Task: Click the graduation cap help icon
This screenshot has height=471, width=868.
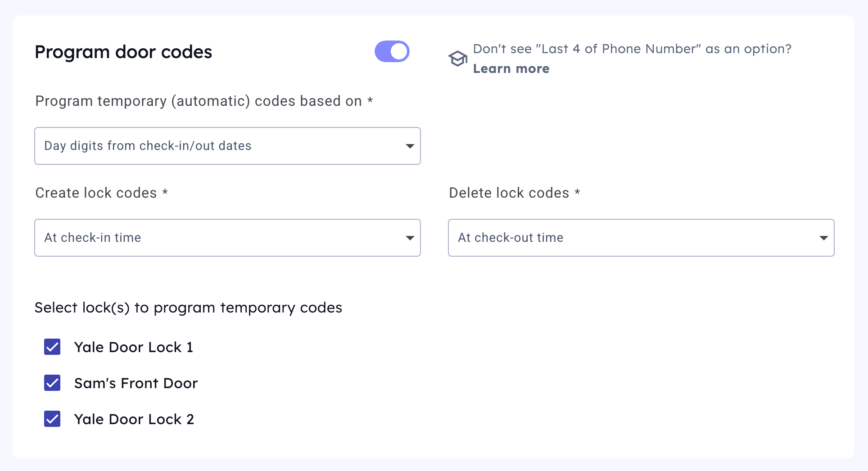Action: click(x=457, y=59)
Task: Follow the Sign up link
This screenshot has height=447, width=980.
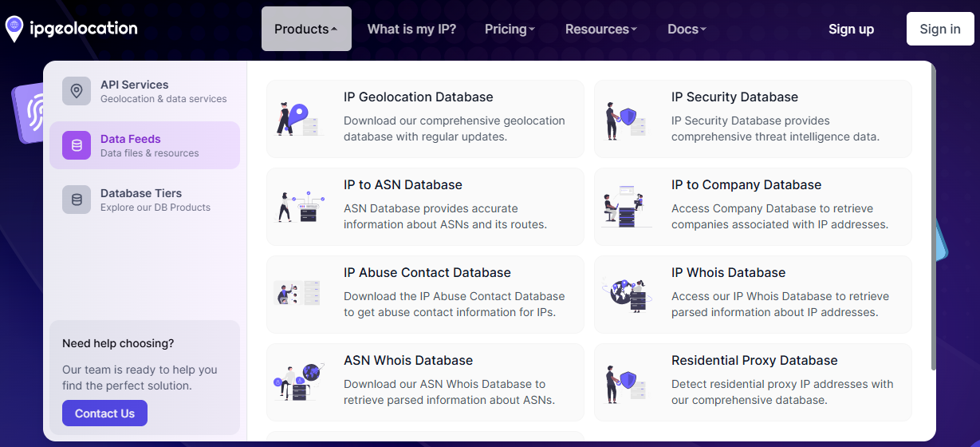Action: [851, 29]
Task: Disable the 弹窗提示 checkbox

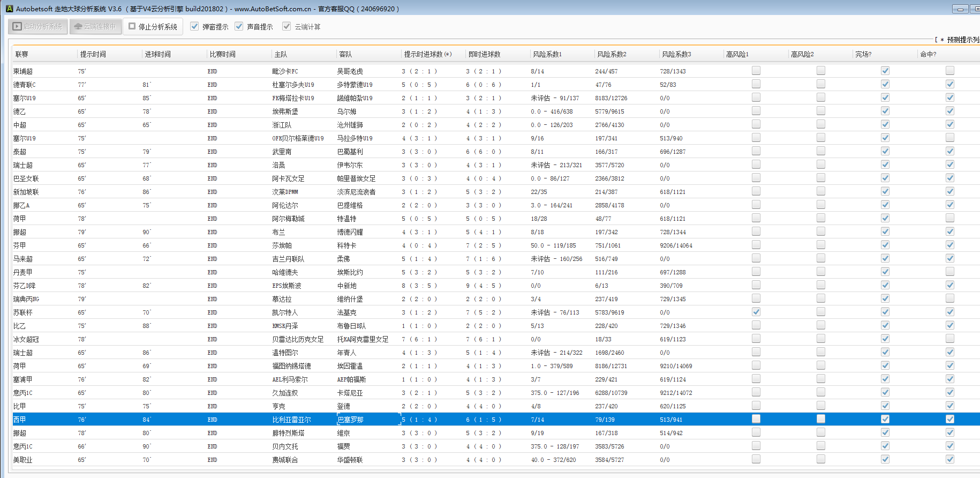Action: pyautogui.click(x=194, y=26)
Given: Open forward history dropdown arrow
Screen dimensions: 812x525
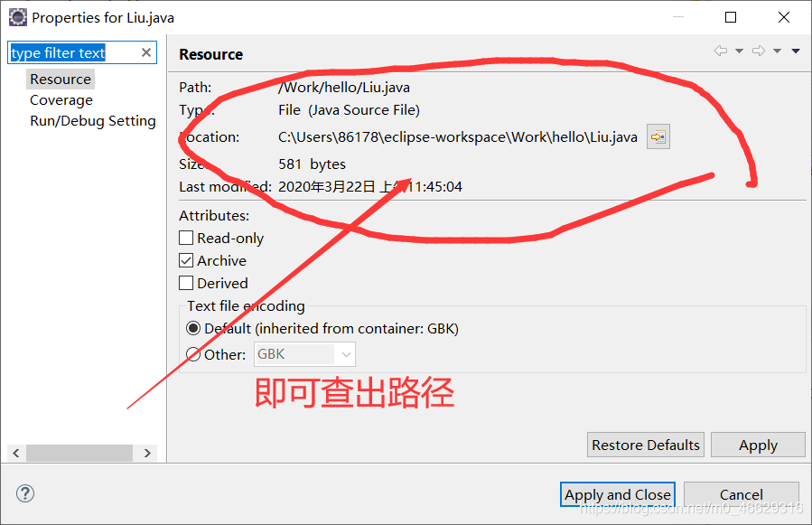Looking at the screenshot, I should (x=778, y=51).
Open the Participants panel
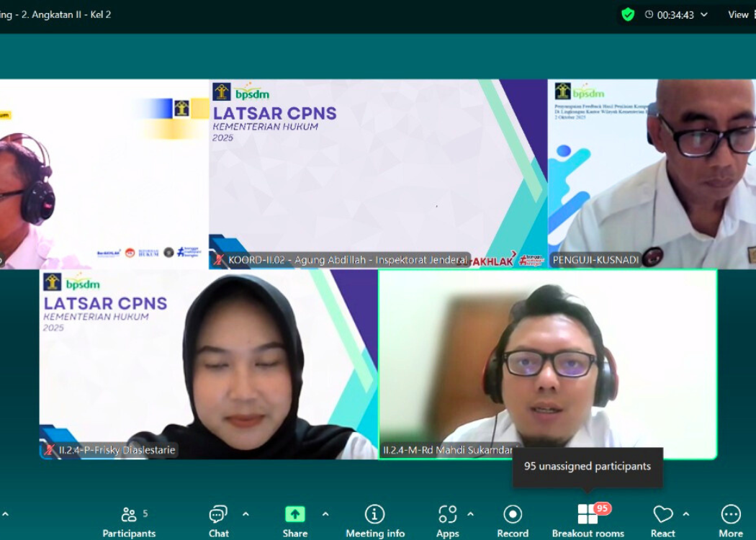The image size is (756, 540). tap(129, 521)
....
EXERCISE DESCRIPTION
Your answer should be a precise transcript of the entries, minus the pictures.

SOLUTION TO THIS TASK
Task: Click the graduation cap help icon
This screenshot has height=471, width=868.
Action: click(x=457, y=59)
Task: Follow the Sign up link
This screenshot has height=447, width=980.
Action: [851, 29]
Task: Disable the 弹窗提示 checkbox

Action: pyautogui.click(x=194, y=26)
Given: Open forward history dropdown arrow
Screen dimensions: 812x525
Looking at the screenshot, I should (x=778, y=51).
Open the Participants panel
The image size is (756, 540). tap(129, 521)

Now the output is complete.